We must press on, however, because Job’s question remains a valid one: why do evil things happen to good people? One answer is free will. God does not want to reign over an empire of automatons. Freedom of choice means that we are free to do good and we are also free to do evil. Man can be a saint only in a world where he can also be a devil. Thus the existence of evil in the world is entirely consistent with a God who despises evil but values freedom.

God didn’t kill all those people at Virginia Tech, the shooter did. Why, however, didn’t God intervene and stop it? This is a deep question about God’s role in the world. Why doesn’t God make Himself manifest, especially when there are tragedies to be averted? Here’s one possible reason. Imagine if God had intervened to prevent the homicidal maniac fromdoing what he did. Leave aside the violation of free will. Just focus on the consequences. The shooter would be—by miraculous intrusion—disarmed, the shootings would have been prevented, and life would go on.

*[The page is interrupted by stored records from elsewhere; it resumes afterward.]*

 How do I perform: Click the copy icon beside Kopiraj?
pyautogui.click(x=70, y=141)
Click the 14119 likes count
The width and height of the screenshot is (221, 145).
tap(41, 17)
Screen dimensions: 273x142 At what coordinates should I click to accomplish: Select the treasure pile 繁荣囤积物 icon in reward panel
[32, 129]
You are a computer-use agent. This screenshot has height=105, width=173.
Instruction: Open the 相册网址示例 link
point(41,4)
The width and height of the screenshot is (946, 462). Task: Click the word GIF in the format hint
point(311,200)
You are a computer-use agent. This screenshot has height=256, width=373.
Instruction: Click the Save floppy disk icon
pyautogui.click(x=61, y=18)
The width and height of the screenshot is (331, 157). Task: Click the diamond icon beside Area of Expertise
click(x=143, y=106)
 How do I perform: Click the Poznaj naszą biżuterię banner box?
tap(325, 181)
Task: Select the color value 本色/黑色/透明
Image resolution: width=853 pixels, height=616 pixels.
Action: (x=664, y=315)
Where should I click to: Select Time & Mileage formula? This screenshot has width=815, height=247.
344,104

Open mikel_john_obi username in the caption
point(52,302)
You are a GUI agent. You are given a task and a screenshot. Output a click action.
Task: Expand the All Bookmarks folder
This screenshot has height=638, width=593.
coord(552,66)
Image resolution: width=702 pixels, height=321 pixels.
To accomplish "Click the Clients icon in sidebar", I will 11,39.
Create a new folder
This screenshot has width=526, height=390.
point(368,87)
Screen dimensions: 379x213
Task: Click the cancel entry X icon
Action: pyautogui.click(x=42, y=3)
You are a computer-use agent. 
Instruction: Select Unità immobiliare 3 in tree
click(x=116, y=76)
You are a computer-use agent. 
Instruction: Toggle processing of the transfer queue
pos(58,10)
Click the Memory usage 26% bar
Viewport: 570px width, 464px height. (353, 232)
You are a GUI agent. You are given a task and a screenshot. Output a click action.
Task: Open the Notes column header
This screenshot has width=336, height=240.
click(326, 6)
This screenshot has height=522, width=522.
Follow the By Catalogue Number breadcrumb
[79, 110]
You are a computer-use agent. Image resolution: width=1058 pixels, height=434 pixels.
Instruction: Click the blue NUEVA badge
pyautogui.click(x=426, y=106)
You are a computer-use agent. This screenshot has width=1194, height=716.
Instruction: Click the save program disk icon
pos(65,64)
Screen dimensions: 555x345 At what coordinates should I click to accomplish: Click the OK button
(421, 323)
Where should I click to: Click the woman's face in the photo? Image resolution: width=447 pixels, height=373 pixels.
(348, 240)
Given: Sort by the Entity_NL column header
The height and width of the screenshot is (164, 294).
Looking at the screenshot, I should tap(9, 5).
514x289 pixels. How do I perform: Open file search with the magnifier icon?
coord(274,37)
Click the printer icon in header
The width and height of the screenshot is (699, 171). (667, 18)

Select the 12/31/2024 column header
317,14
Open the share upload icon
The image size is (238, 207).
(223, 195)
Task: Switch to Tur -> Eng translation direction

In other words, life would proceed as if God had not intervened in the first place. So God in this view becomes a kind of cosmic errand boy, who is supposed to do our chores and clean up our messes and we then wish Him a very good day and return to our everyday lives. But perhaps God’s purpose in the world is to draw His creatures to Him, and the empirical evidence is that tragedies like the one at Virginia Tech help to do that.